**To-do item:**
Turn the lines of the material from the line containing "The width and height of the screenshot is (764, 592)." through the last line into a numbered list, leaving out any blank lines.

**Data for review:**
########

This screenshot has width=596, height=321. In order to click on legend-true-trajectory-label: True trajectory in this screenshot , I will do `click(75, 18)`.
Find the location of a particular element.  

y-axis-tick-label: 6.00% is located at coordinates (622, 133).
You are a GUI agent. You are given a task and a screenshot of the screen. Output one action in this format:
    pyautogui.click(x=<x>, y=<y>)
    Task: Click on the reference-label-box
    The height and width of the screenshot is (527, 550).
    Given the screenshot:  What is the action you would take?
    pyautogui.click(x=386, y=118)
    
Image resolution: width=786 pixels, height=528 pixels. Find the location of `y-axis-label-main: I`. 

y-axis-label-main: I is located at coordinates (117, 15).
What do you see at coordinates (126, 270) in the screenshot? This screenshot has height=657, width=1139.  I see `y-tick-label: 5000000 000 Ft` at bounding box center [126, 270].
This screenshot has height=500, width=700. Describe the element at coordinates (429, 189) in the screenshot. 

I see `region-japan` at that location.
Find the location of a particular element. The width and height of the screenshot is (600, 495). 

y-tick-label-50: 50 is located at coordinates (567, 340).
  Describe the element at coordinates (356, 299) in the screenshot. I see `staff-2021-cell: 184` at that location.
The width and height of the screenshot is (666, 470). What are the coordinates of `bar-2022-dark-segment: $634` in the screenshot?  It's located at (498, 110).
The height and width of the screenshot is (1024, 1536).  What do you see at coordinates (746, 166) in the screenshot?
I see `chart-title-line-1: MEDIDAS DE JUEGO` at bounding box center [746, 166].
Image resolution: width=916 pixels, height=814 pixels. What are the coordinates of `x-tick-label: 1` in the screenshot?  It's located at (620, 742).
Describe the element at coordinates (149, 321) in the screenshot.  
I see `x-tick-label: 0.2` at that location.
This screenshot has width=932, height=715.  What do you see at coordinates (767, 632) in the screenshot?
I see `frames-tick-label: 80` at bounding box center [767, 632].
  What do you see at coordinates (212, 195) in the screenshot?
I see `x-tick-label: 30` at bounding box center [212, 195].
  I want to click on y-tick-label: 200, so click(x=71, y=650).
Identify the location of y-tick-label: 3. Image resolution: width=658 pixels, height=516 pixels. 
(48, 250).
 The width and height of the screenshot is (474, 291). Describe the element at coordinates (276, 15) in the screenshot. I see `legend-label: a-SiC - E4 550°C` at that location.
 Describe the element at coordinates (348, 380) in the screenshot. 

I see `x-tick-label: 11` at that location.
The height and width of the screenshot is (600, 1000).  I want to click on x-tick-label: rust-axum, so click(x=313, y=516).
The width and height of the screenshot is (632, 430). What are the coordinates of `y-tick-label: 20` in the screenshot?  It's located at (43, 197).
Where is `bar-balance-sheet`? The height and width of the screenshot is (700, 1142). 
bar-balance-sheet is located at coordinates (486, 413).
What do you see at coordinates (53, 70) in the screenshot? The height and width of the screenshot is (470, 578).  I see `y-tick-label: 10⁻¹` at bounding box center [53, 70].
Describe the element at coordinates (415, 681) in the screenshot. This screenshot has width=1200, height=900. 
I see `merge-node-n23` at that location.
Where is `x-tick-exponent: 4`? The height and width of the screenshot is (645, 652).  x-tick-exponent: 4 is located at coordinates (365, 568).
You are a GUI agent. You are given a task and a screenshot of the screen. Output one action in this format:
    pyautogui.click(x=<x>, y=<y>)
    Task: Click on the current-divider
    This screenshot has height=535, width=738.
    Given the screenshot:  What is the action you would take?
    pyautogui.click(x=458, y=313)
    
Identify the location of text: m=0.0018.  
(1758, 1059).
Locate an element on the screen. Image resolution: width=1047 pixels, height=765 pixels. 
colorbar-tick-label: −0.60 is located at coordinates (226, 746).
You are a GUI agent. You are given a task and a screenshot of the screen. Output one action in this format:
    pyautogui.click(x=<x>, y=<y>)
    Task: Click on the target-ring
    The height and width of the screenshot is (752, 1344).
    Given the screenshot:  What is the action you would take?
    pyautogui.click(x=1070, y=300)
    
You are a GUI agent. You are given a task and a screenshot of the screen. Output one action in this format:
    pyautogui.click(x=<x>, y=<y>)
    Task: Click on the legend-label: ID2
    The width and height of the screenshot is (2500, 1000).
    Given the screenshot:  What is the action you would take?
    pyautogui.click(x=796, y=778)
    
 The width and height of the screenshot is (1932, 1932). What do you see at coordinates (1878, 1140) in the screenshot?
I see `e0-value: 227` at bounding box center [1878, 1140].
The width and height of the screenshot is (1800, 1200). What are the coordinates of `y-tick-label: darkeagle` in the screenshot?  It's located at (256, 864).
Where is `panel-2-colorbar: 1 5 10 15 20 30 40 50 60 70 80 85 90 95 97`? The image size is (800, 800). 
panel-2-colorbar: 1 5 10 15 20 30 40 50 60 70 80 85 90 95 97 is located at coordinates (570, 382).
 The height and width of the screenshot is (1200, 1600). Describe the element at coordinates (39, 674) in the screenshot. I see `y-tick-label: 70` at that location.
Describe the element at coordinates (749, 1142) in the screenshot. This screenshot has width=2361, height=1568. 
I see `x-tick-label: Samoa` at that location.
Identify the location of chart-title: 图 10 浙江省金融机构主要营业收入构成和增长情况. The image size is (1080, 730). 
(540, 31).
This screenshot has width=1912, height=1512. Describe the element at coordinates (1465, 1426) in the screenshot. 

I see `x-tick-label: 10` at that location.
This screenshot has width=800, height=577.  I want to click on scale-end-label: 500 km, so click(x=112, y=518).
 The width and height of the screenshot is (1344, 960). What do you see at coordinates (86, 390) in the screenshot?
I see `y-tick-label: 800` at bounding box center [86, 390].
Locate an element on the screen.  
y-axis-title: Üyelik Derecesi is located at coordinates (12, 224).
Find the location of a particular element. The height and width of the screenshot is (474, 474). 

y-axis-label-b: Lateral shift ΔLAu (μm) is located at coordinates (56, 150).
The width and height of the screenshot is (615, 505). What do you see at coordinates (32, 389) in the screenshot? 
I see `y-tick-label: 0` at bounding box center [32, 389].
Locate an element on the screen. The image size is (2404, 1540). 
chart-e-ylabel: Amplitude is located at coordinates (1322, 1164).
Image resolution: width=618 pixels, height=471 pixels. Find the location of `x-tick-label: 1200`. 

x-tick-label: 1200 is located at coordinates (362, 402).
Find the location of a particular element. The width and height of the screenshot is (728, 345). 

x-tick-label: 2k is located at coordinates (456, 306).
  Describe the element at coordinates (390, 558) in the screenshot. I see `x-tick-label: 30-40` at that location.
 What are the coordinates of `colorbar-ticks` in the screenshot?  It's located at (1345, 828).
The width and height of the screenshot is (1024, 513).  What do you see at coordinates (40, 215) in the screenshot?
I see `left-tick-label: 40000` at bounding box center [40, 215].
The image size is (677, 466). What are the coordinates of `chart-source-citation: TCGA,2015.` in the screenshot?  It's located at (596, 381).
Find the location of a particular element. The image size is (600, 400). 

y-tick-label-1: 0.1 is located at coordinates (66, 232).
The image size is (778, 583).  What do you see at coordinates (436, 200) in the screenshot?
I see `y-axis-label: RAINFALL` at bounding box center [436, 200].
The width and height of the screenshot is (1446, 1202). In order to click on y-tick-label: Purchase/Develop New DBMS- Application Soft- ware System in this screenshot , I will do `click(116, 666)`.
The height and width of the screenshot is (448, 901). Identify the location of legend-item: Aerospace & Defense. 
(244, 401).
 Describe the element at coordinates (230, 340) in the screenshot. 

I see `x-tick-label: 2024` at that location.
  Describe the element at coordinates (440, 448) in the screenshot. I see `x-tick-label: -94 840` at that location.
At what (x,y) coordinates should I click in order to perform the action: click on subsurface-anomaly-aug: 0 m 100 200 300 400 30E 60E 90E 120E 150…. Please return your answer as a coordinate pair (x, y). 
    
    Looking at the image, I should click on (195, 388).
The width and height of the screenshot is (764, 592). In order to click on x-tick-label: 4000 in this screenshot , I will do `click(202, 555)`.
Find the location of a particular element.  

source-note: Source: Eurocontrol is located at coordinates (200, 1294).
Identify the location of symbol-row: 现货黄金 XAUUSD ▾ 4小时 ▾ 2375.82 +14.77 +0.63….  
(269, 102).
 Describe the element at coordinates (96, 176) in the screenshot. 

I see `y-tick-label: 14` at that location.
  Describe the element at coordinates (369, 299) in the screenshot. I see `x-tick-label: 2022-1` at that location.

########

**Expected answer:**
1. The width and height of the screenshot is (764, 592). In order to click on x-tick-label: 4000 in this screenshot , I will do `click(202, 555)`.
2. Find the location of a particular element.  
3. source-note: Source: Eurocontrol is located at coordinates (200, 1294).
4. Identify the location of symbol-row: 现货黄金 XAUUSD ▾ 4小时 ▾ 2375.82 +14.77 +0.63….  
5. (269, 102).
6.  Describe the element at coordinates (96, 176) in the screenshot. 
7. I see `y-tick-label: 14` at that location.
8.   Describe the element at coordinates (369, 299) in the screenshot. I see `x-tick-label: 2022-1` at that location.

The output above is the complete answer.